ProbablyAlreadyInsane's picture

"Mother of my children"  F-ck That.

He shouldn't EVER say that to HIS WIFE. Ever. Neither should he be emotionally invested in a woman who he's divorced to, particualrly when he's got you!!! HIS WIFE!

He needs to have a chit chat. Learn that he needs boundaries, and you should tell him if she's so amazing he should go back, if my DH EVER tried to use the "Mother of my Children" s*** as an excuse I'd snap. That's all it is, a dang excuse to talk about her and dig, because apparently he thinks it's more important to dig info on his ex than to protect his wife and her home and happiness.

I'm sorry you're dealing with this. You shouldn't be. And I don't even let the skids TOUCH my instruments, let alone anyone else. They're valuable and mean a LOT to me.

ESMOD's picture

The only way I would think that would be OK would be if someone was tearing down the EXW in front of his kids.  I can see him telling someone to not talk badly about her because she is the mother of his kids... but allowing his daughter to monopolize every conversation with stories about her mother?  nope.. that is not necessary... even if she is the mother of your children, they don't have to make her topic numero uno around the exhusband and his new wife.

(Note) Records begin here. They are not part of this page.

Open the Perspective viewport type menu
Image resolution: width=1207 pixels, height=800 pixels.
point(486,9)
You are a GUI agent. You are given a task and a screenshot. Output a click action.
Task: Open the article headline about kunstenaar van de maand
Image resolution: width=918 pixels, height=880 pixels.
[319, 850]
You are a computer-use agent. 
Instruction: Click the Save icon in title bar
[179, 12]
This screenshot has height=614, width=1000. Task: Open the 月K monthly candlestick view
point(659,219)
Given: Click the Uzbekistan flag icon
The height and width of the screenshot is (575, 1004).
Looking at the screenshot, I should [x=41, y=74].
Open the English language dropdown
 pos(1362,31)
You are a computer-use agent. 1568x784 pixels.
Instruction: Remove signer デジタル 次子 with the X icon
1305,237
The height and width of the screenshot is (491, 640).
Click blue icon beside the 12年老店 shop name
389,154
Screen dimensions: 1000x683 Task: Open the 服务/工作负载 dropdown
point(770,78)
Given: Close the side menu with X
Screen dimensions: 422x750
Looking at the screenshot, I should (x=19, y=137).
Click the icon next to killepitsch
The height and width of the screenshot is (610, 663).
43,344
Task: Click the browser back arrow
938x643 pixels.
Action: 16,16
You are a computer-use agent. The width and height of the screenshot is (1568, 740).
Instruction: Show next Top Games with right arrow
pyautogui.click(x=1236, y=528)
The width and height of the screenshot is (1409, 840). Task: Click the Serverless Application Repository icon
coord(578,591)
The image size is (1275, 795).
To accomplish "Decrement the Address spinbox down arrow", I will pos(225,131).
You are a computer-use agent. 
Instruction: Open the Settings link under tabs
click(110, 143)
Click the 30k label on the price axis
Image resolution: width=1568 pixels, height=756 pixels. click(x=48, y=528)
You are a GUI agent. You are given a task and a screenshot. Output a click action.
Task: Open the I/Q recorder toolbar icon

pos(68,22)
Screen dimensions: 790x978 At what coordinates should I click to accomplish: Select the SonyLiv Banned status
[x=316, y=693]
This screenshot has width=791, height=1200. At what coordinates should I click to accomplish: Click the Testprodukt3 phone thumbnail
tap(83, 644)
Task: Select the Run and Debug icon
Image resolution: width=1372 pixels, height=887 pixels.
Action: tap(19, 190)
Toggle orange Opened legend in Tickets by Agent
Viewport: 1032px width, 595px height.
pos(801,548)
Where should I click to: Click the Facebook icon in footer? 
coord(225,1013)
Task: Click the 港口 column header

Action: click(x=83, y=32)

ProbablyAlreadyInsane's picture

Even in front of the kids, I think it would be more effective to say "she's their mother" to get people to stop talking.

If every conversation is being monopolized and he's saying "mother of my children," it sounds like nothing more than an excuse to me.

notarelative's picture

Salvation Army stores, Savers, consignment shops, yard sales, etc are good sources of low cost kid toys. Dollar store has paper, crayons, books for these ages. If the kids are going to visit, and the mom isn't bringing things, get Grandpa to pay for things for them to keep at your house.

Take control of your house. Kids eat in the kitchen. Grandpa eats in the kitchen when kids are there. Close the doors to rooms you don't want the kids in and keep them closed or get some tension gates and gate them off. Direct the kids back to the room with mom and Grandpa when they leave it. 

We had and have age appropriate toys. After a conversation with DH, he implemented the eat and drink in the kitchen rule, the color only at the kitchen table rule, the closed doors, the gated doorway,  etc. DH didn't see why at first, but after it was in force he suddenly saw the light. 

Kids like rules. A few weeks ago OSGD10 said 'we always have fun here' so the rules haven't hurt DH's relationship with his grandkids.

 

queensway's picture

How dreadful. I would hate having this SD and her children enter my home. They show zero respect for you or your home. Not to mention  lack of manners. Your SD sounds like a lazy parent. Until she can parent her children to behave in your home your DH should visit SD at her home.

TwoOfUs's picture

I absolutely adore my DH but am thinking about leaving once grandkids arrive for this very reason. I wanted to have kids with him and we weren't able to...so I don't think I can emotionally handle him going all ga-ga over grandkids, nor do I want to be expected to treat them like mine...which I fear will happen. 

I have an exit plan in case it becomes intolerable. The skids are now 21, 20, and stb18...so it's maybe 5-8 years away? Who knows. Maybe he won't go all crazy and gross over the gskids. 

 

Ozlady's picture

I wish you luck with the future, I am doing quite a bit of reading about women who are now not afraid to say they don’t want to grandparent and am feeling more able to say, no to the stereotype and expectations of family.